Lead scoring based on the principles of predictive analytics is the definition of the fact, which customers are ideal for working and the construction of a simple lead score based on these facts.
Essentially, while lead generation is the activity of acquiring the contact information of prospective buyers, lead scoring models are primary components of the process that assist businesses in sorting the leads. In the use of predictive analytics, it is possible to ascertain the scoring models of the leads that are likely to deliver, and therefore, these models are likely to be good and quite effective.
To make the lead scoring model for the companies with the kind of data that will really predict enough leads, one has to identify major factors the most linked to the customer acquisition first.
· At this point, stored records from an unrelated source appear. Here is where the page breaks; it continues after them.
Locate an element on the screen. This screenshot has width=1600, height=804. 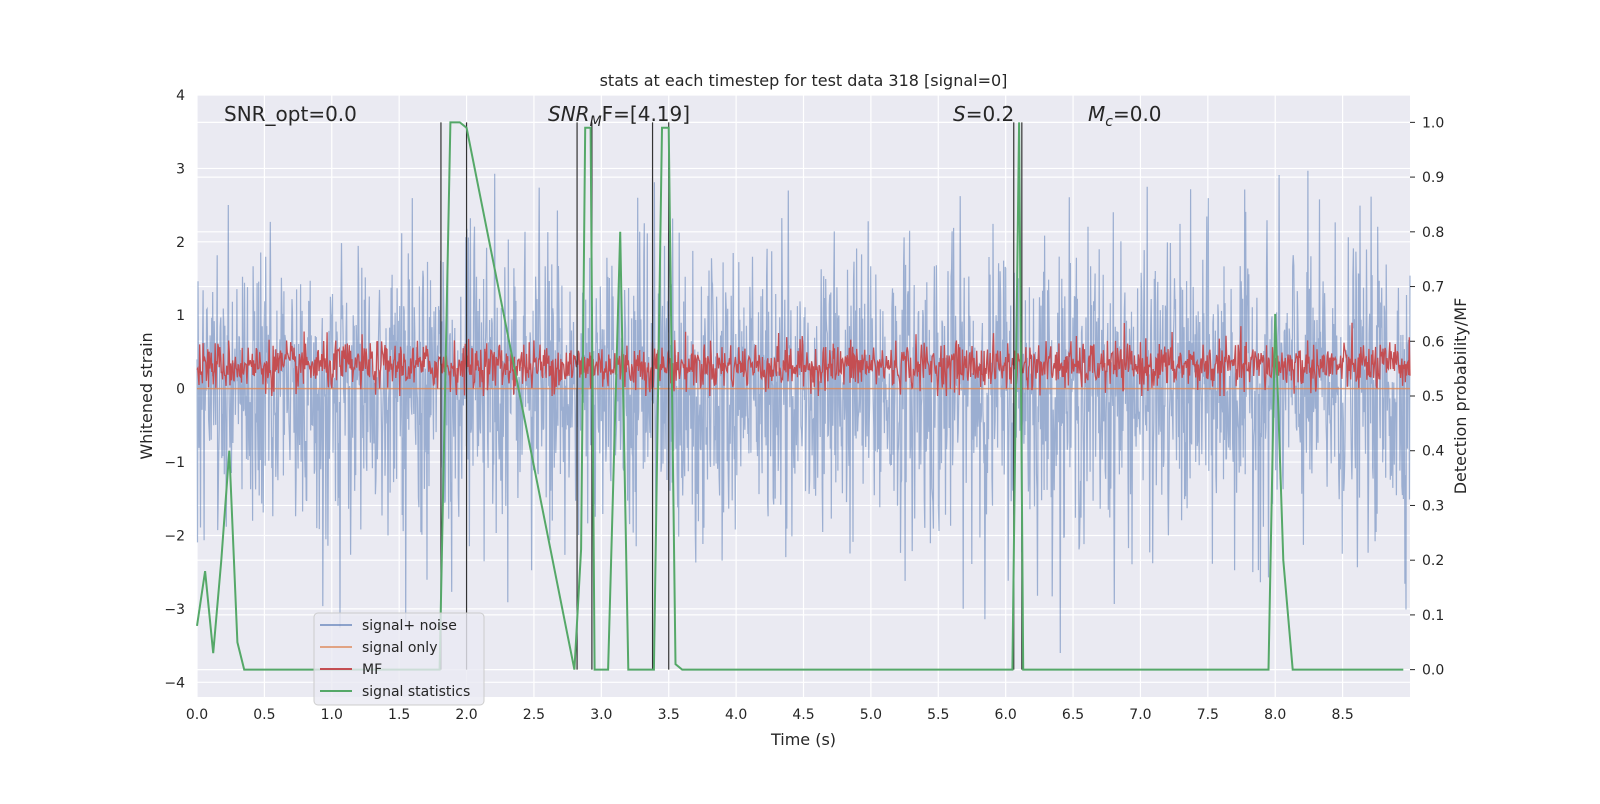
y-axis-left-label: Whitened strain is located at coordinates (146, 396).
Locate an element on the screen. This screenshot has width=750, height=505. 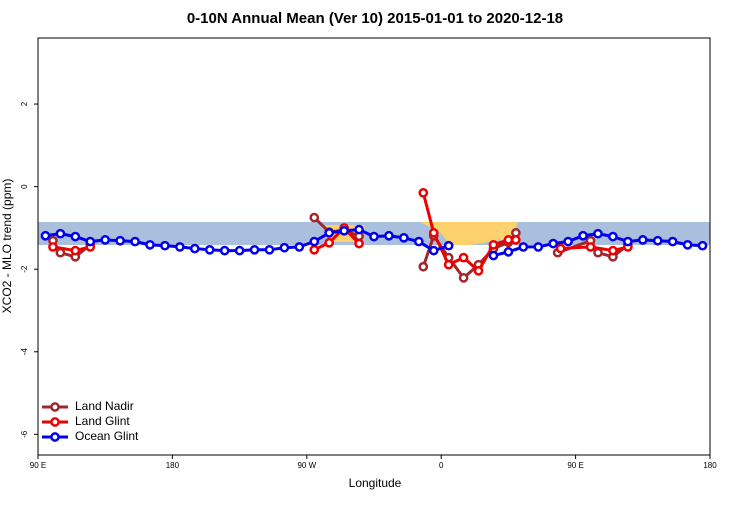
legend-label: Ocean Glint is located at coordinates (107, 436).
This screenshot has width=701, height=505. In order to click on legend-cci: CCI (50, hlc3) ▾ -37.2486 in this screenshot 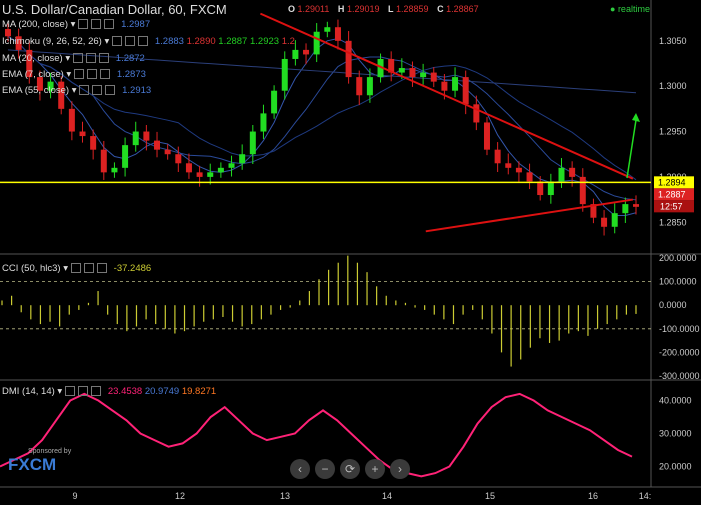, I will do `click(77, 268)`.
The variables, which can be employed for the assessment of customer preferences, includes website activity, and customer’s age, gender, buying histories etc.
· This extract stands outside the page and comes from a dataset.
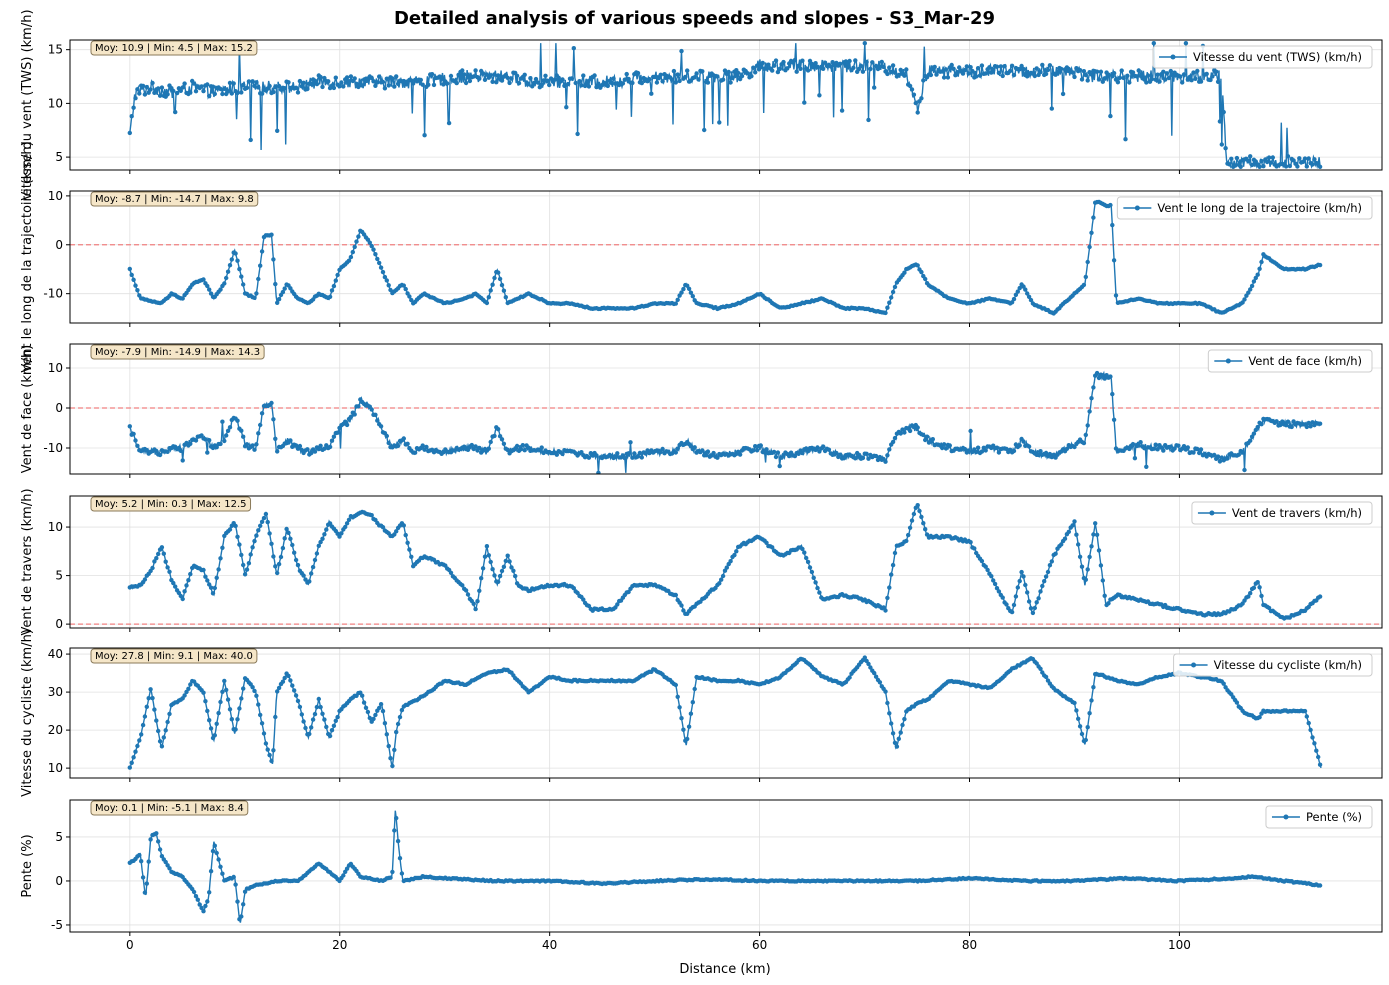 This screenshot has height=985, width=1389. What do you see at coordinates (56, 692) in the screenshot?
I see `y-tick-label: 30` at bounding box center [56, 692].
Once the factors have been identified, the businesses can use the technique of data mining to assign to the leads a likelihood of a customer based on the extent to which they mirror the ideal customer.
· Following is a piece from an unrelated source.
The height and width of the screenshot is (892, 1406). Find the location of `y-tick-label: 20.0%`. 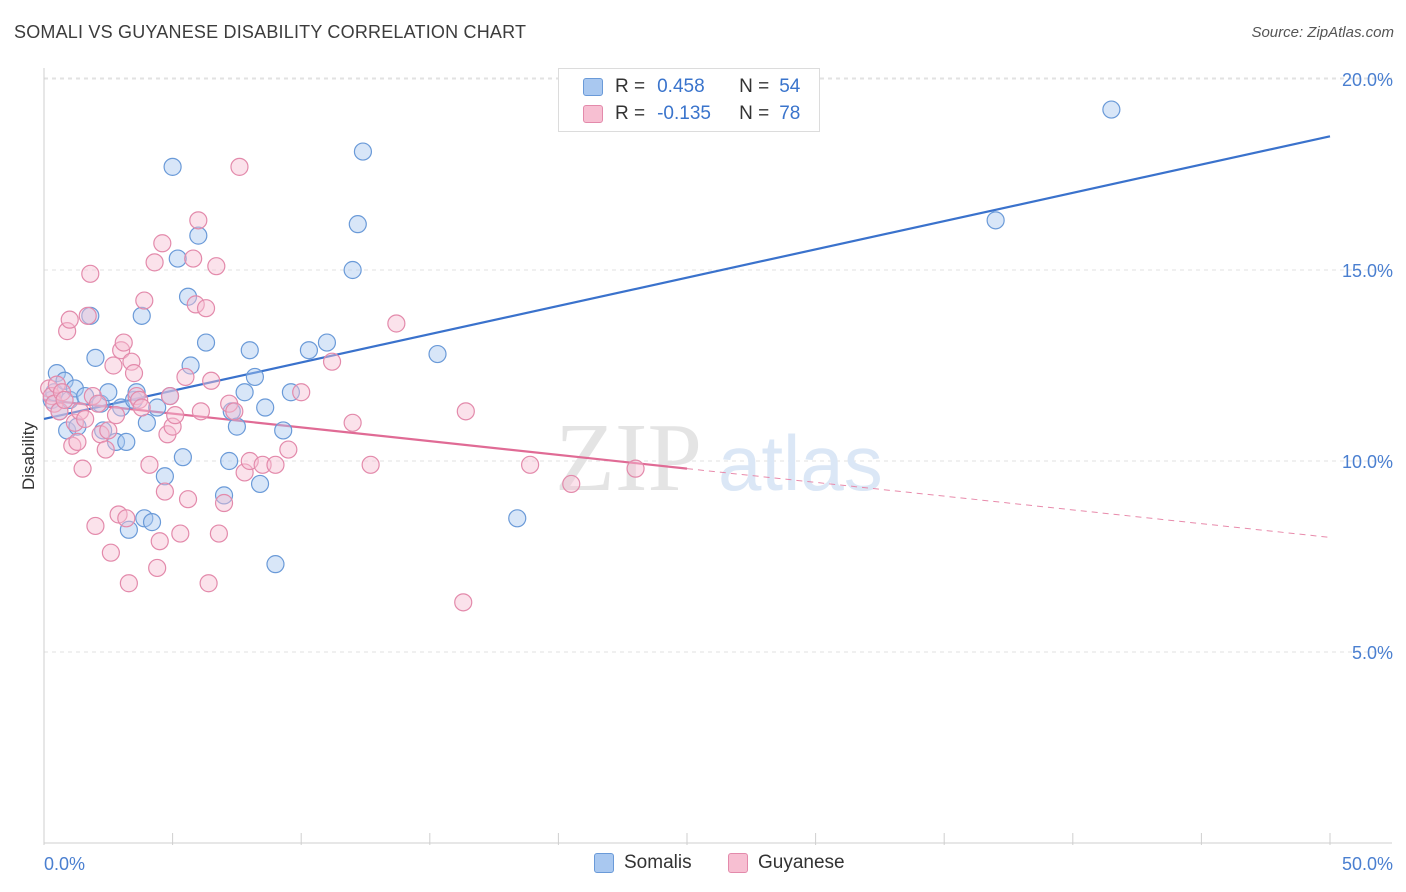

y-tick-label: 20.0% is located at coordinates (1368, 80).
The scoring model can be updated, improved over time as more data emerges, and the model changes due to the shift in customers’ behavior, and therefore, the businesses can adapt their marketing techniques based on the results of the improved scoring model and drive customers to the targeted marketing segment. Marketing automation applied to the creation of lead scoring models helps businesses understand their customers better and focus their energy on leads that stand a higher likelihood of culminating in a sale—a key to increasing the probability of success of a lead generation strategy.